As facial recognition spreads across police forces and retail stores, UK biometrics commissioners are warning that national oversight is lagging far behind the technology’s rapid expansion.
Last year, the Home Office admitted facial recognition cameras were more likely to incorrectly identify black and Asian people than their white counterparts, and women more than men, and there have been conflicting studies on their overall accuracy.
Let’s not overlook yet another insidious part of it:
Home Bargains eventually issued him an apology and a £100 voucher as a “gesture of goodwill without admission”, on the condition that the details of the incident remain confidential. Clayton declined: “I just thought: ‘Really, you’re trying to buy my silence?’”
Not only are they trying to buy his silence, they think they can do it so cheaply. Shows their own world view where they think people will fall over each other trying to sell their rights for a hundred.
and its only 100$ instore credit. hope they can sue to expose them, and then you wonder where they are getting the biases from, select all non-whites as thieves.
At least the deacon who sexually harassed me and tried to buy my silence that time wrote a three or four hundred dollar check, which I promptly cashed, and told the whole neighborhood.
Trying to buy his silence is insulting enough, but they offer a pitiful amount and can’t even be bothered to offer actual currency?
even more insulting it is only instore credit.
The company’s website claims that its system has a 99.98% accuracy rate
99.98% accuracy of the people it flags as shoplifters or 99.98% accuracy overall? And if the latter then what proportion of the population are even shoplifters? Could you achieve similar levels of “accuracy” by saying nobody is a shoplifter? Maybe throw in a few positives here and there to make it look like your product does something other than harass the public?
You’re right to question this.
In machine learning Accuracy means the correct % of overall classifications. There’s some other terms like:
- Precision which is the % of correctly identified positives divided by the number of positive classifications. A high precision score would mean that of everyone who flagged as a match you had relatively few who were not actual shoplifters.
- Recall (true positive rate) which is the % of correctly identified positives divided by all actual positives. A high recall score measures how many shoplifters you caught and would minimize false negatives, but at the cost of more false positives.

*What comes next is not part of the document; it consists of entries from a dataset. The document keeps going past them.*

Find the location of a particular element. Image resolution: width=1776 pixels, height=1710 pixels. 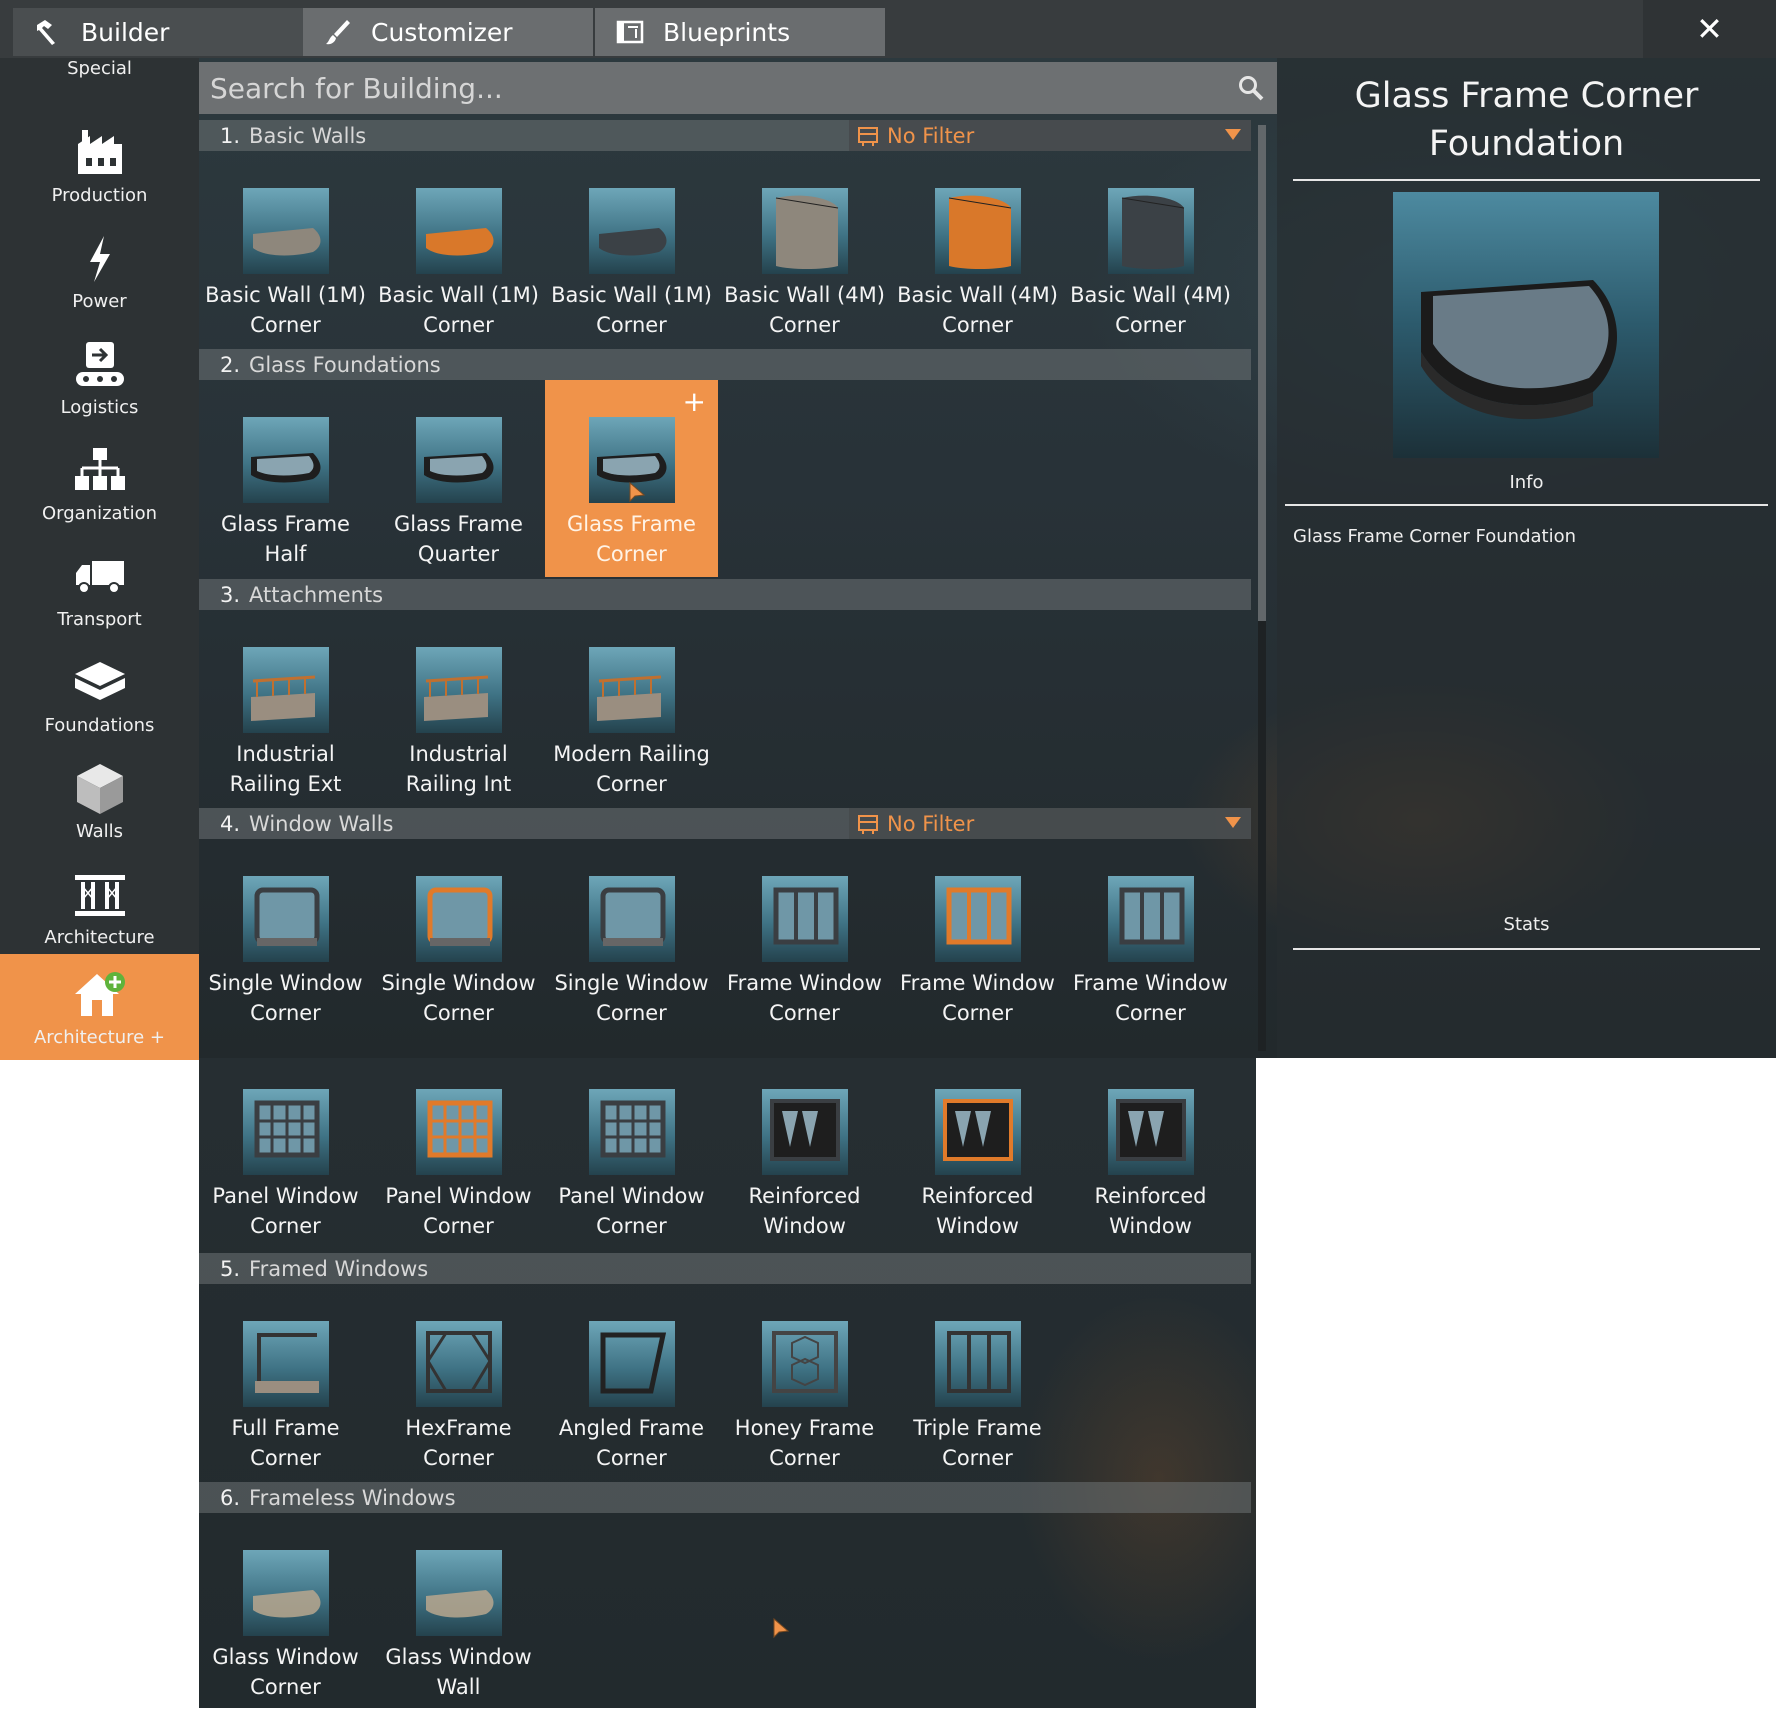

conveyor-icon is located at coordinates (100, 365).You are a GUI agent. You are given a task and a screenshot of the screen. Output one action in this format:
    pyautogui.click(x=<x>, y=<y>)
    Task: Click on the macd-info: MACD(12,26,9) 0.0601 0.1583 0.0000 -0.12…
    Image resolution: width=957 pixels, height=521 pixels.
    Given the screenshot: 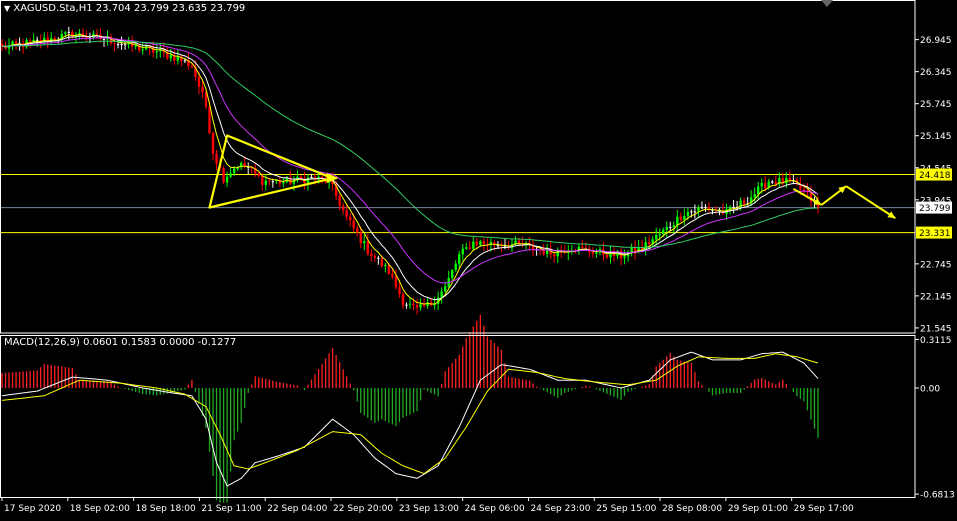 What is the action you would take?
    pyautogui.click(x=120, y=342)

So in the case of classification of shoplifters ideally you would focus on Precision as false positives are undesired, but if a company doesn’t care about false positives as much as getting the shoplifters they’d focus on Recall. In either event, Accuracy is a poor metric to use or advertise in an imbalanced data set like shoplifting as most customers are not shoplifters so even if the model didn’t classify anyone as a shoplifter they’d still be 99+% accurate.
I suppose all we can do is refuse to shop in the stores that use this. But, we need to do it now. Because, soon, every store will use this, and we won’t have a choice.
I suppose if they keep getting false positives, they’ll make some change, but who knows?
just cut their internet from the outside before going in… then pay cash. you know none of this is being ran locally
maybe there are EM jammers or some electronic warfare stuff we can use.
How do you do that?
snip snip
Isn’t the cable underground? How do I find it? How do I know which one is it? How do I access it? How do I do it without anyone noticing?
not my problem
The first human that exercises the will of a damn clanker on me is going to get pummeled into the ground. You are a human, if you listen to a probability machine, you yourself are playing in the world of non-deterministic behavior.